Wild Horses, Ghost Towns and Canyons of Southern Namibia

Over the long South African 'Heritage Day' weekend, David and I hit the road to Namibia for some adventure and a new stamp in our passports.

The South African - Namibian border is about 8 hours from Stellenbosch. We spent our first day traveling north and watching the scenery change from mountains covered in rain clouds to the dry, sunny desert. We crossed the Orange River, the natural border between the two countries, late that afternoon and rested up for another long day on the road the following day.

We set out bright and early Saturday morning along a long dirt road that hugged the Orange River before heading up toward the town of Aus. Aus is known for a herd of over 100 wild horses, possibly abandoned by the German army during the first World War.  We were lucky enough to catch them just at the right time as they crossed over the road, one by one, in front of us.

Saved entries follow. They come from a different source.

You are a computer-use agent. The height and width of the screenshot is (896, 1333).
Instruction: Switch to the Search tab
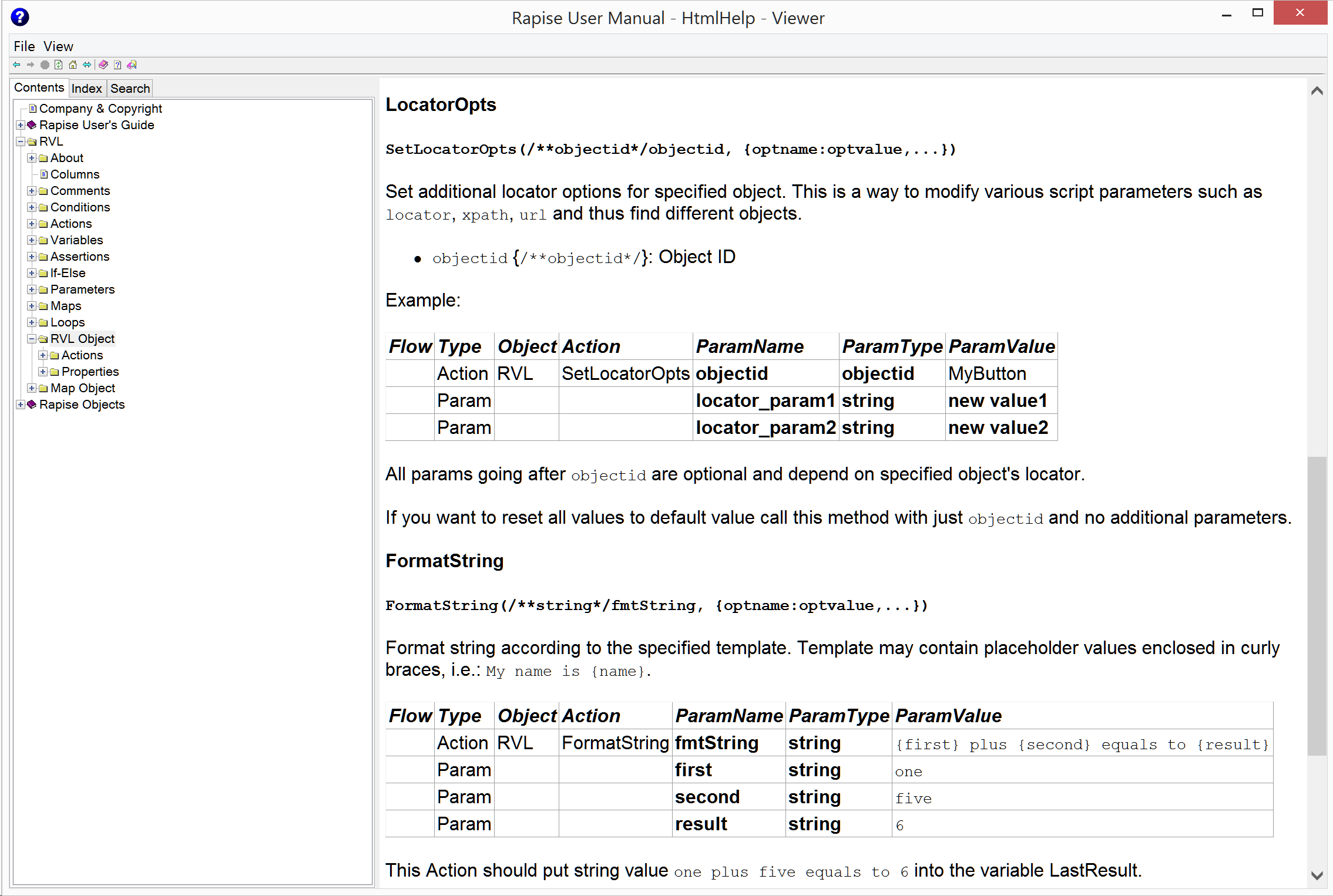tap(130, 89)
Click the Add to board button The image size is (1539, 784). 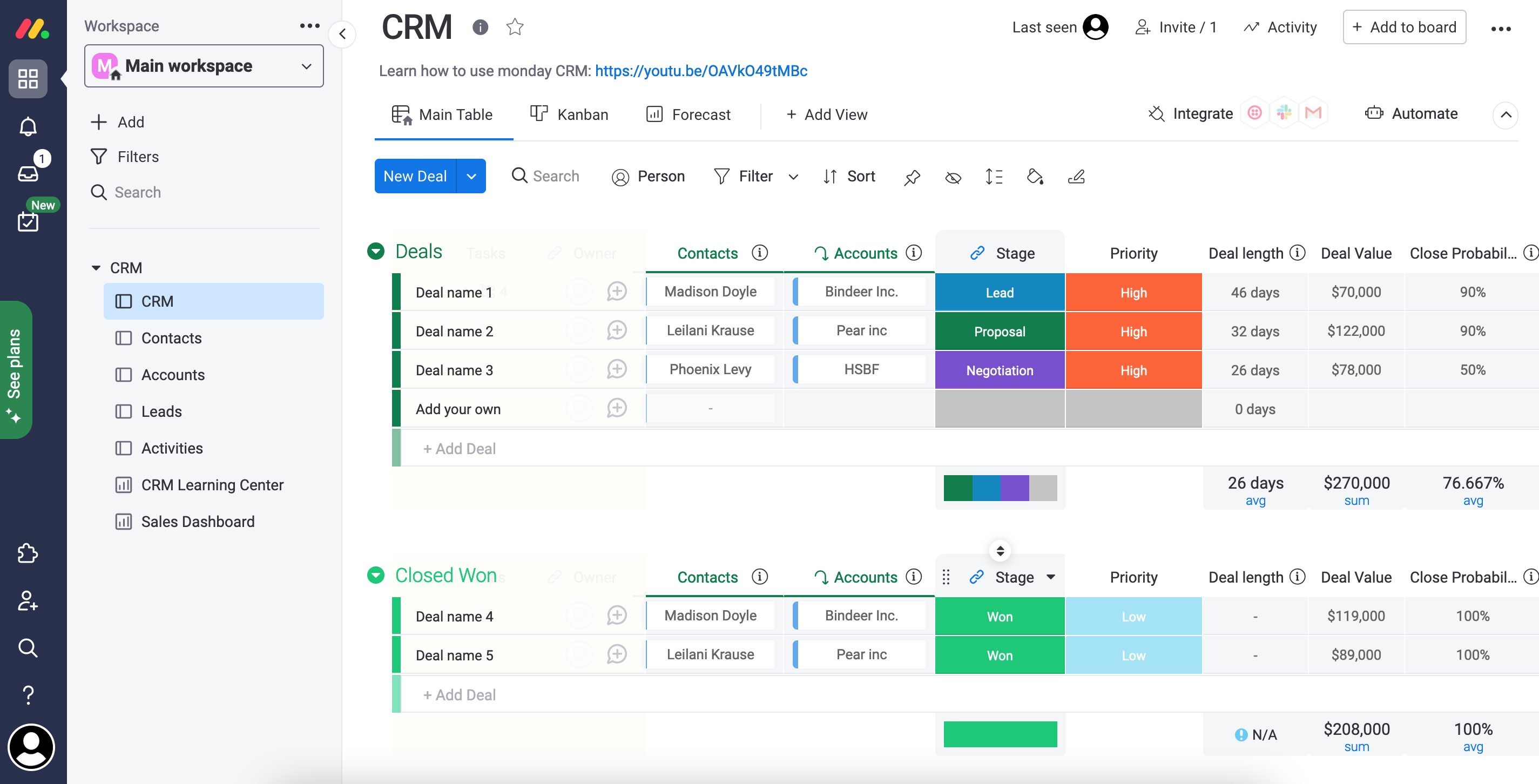pos(1404,27)
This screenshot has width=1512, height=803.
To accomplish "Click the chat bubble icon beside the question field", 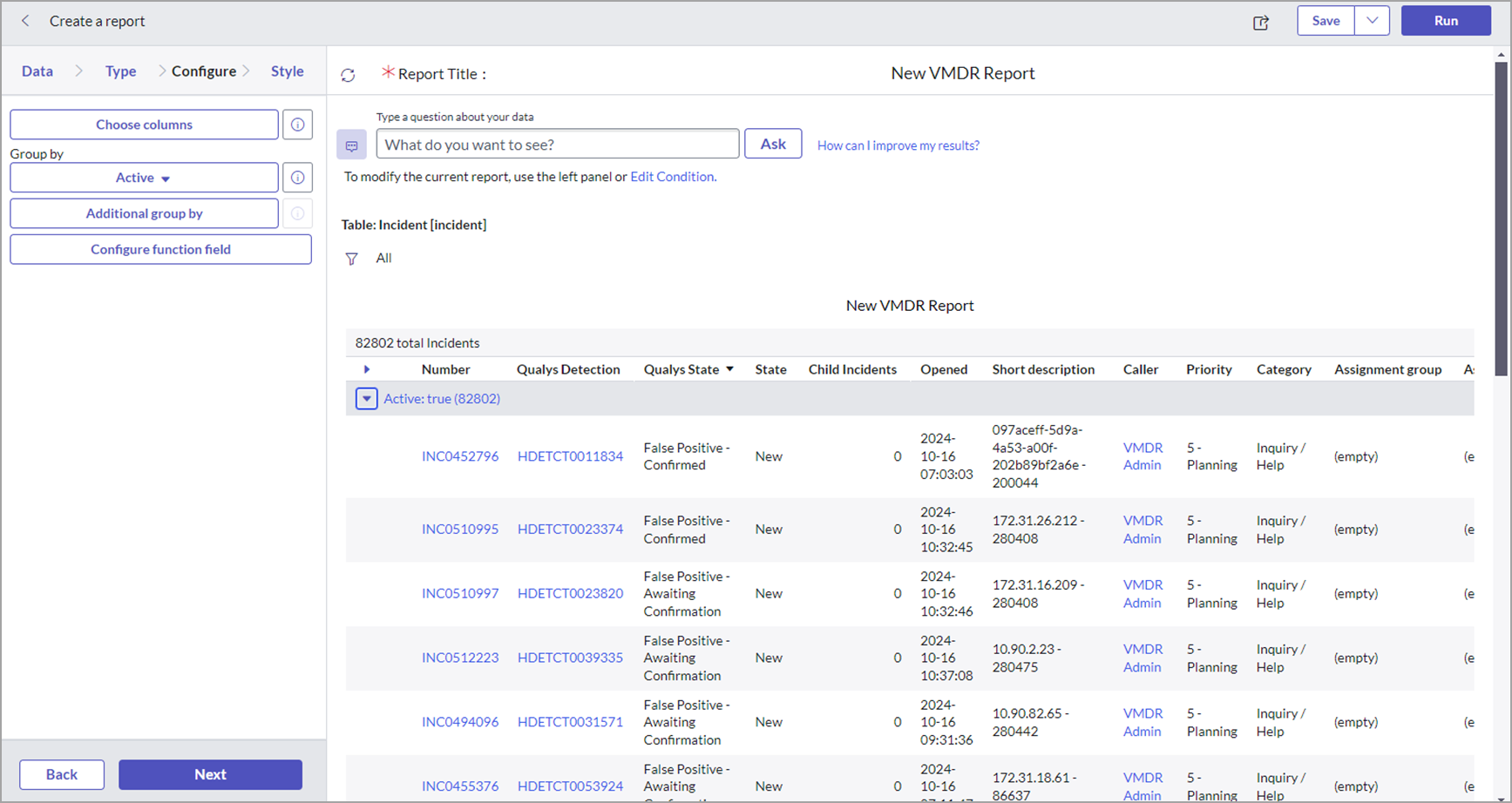I will click(x=352, y=145).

After watching these horses for a couple of hours, we continued on our way, through the wind and sand, to the coastal town of L├╝deritz. 

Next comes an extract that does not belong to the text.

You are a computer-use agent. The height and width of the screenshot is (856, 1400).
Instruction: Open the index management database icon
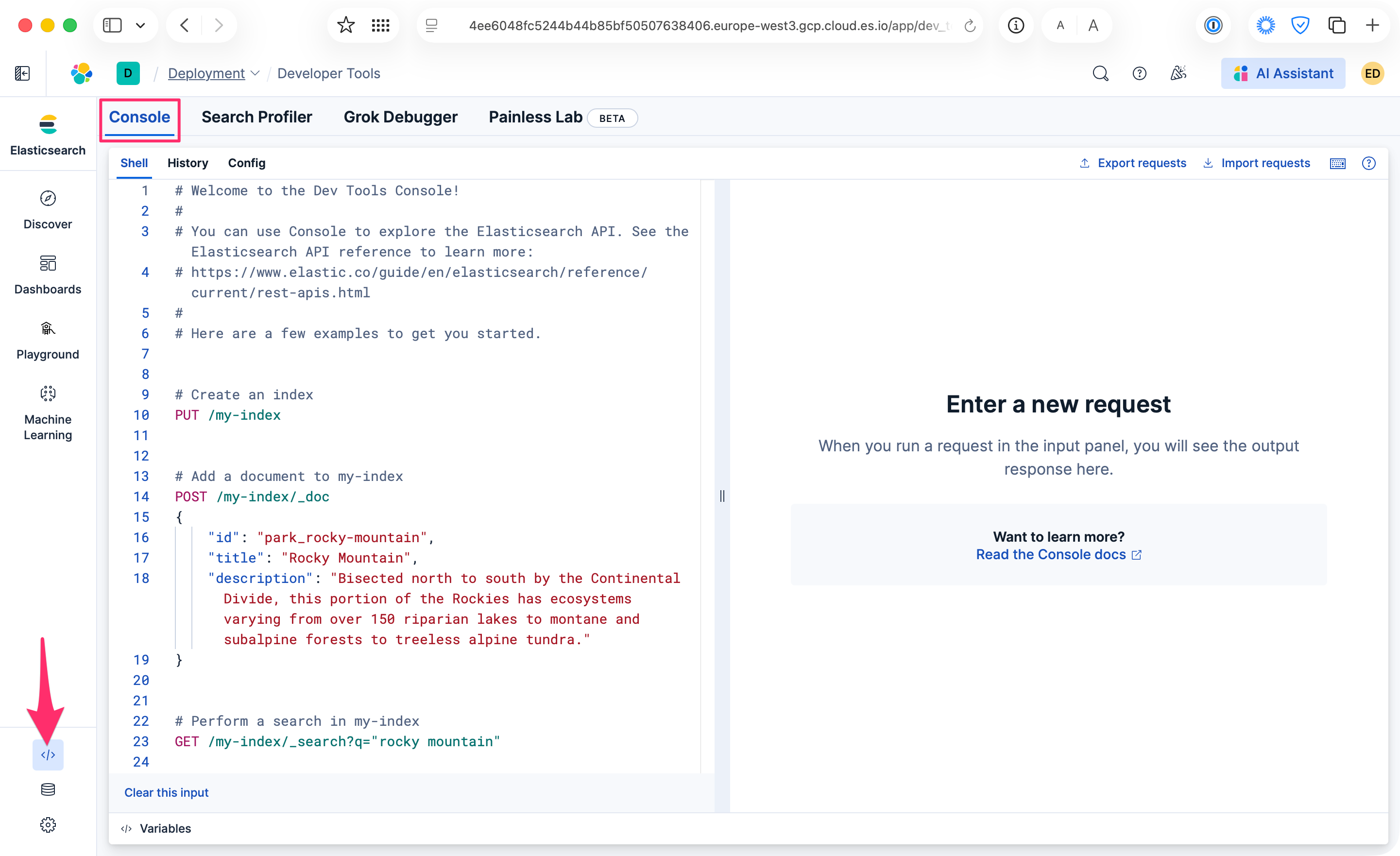pyautogui.click(x=48, y=789)
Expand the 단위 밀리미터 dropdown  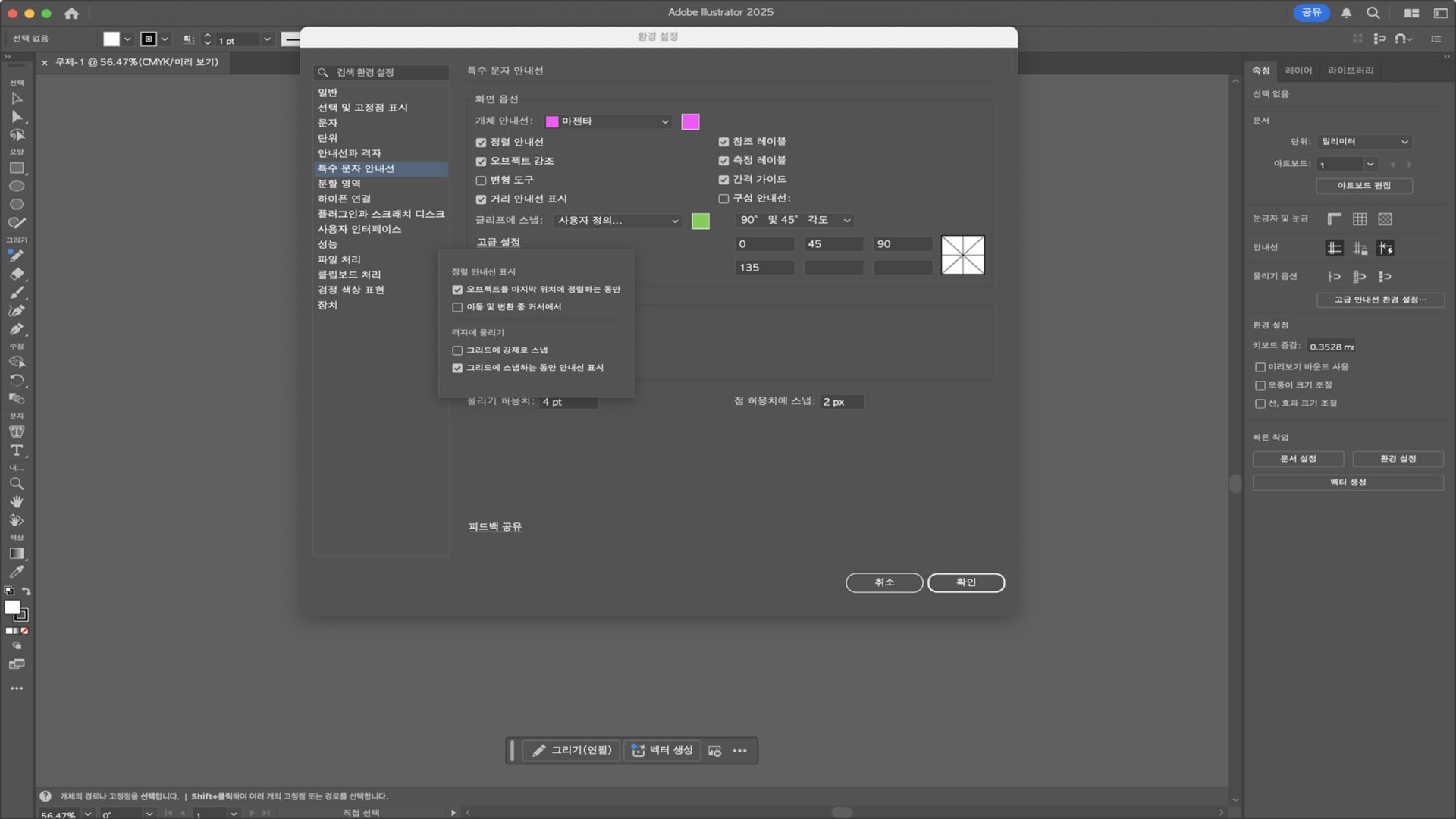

Sunday we visited the ghost town of Kolmannskuppe, a German diamond mining town abandoned over 50 years ago when bigger and better diamonds were found further south. It was absolutely amazing to walk through these houses and town buildings that were once full of life but now are only home to sand dunes and a few desert animals.

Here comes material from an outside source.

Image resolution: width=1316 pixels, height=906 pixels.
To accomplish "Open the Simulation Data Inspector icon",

The next day we took the long road back to the border so that we could swing by the Fish River Canyon. It is the second largest canyon in the world; second only to the Grand Canyon.

I even learned to drive our standard rental car as we took in all the sights of southern Namibia. For a spur-of-the-moment and relatively short trip, our Namibian adventure far exceeded our expectations.

Monday, September 2, 2013

Cotton Fields Back Home

"When I was a little bitty baby
My mama would rock me in the cradle
In them old cotton fields back home. 

It was down in Louisiana, 
Just about a mile from Texarkana, 
In them old cotton fields back home. 

Oh, when them cotton balls get rotten, 
You can't pick very much cotton,
In them old cotton fields back home.

It was down in Louisiana, 
Just about a mile from Texarkana, 
In them old cotton fields back home."

Growing up in Texarkana, one would think that I would be somewhat familiar with this song. Must have been before my time, but the only Creedence Clearwater Revival (CCR) songs that I had heard were from popular movies such as Forrest Gump and Remember the Titans.


But here in South Africa, it seems like everyone, young and old, is familiar with this song. As a result, when we say we are from Texarkana, almost every person has heard of our small town although most can't point it out on a map.

I may not have known much CCR before coming to South Africa, but now, thanks to David (who felt it necessary to download their entire Greatest Hits album), I will be well versed by the time we get home!

Wednesday, August 28, 2013

Green Family Reunion - Then There Was Four

After saying our sad goodbyes to Dad, Shannon and Hunter, the four of us took a drive down Chapman's Peak, a beautiful drive along the coast of the Cape Peninsula. We ended up at Cape Point for sightseeing and hiking up to the lighthouse and out to the point.

David, Emily and Clint went over to Franschhoek the next morning for a day in the little French town. They drove up to the pass, bought a rare black springbok rug and spent some time at Babylonstoren.  

On Wednesday, we headed in to Cape Town to hit up a few of our favorite spots – The Old Biscuit Mill for shopping, The Yard for a taco lunch and Signal Hill. That afternoon we stopped by Triggerfish Brewery in Somerset West for a beer tasting before soaking up the last few rays of sun as we watched it set over False Bay and Table Mountain.

The next day we took a bike tour through Cape Town with AWOL Tours. We started at the Waterfront and biked through De Waterkant, Bo-Kaap, The Company Gardens, Downtown, St. George's Mall, Green Point Park and ended back at the Waterfront for an evening of shopping and sushi.

We took it easy on Friday and showed Emily and Clint around central Stellenbosch. We walked through the cute shops along Church Street and Andringa Street and stopped for a tasting at Brampton Wines.

On Saturday we were up before the sun to make the drive down to Gansbaai for the guys to shark dive with Marine Dynamics. Emily and I decided to stay warm and dry and drove in to Hermanus for a cup of coffee and whale watching. That afternoon the four of us drove even further south down to Cape Agulhas – the southernmost tip of Africa. We had a delicious seafood dinner before heading on back home.

Sunday morning we went to church at St. Paul’s and then visited the Blaauwklippen Market. That afternoon we celebrated our joint anniversaries – Emily and Clint’s 1st and our (almost) 3rd – with a fabulous four course meal and wine pairing at Clos Malverne.

David, Emily and Clint did a little exploring around Stellenbosch on Monday morning and I met up with them after work for a visit to Ernie Els Winery and Annandale.

On Tuesday we went out for breakfast to try and squeeze in one last thing before taking them to the airport. After a couple of long hugs and a few tears, we said goodbye. But it is only goodbye for a little while! We had an amazing time with our family and are looking forward to seeing all sides of our family in just a few short months.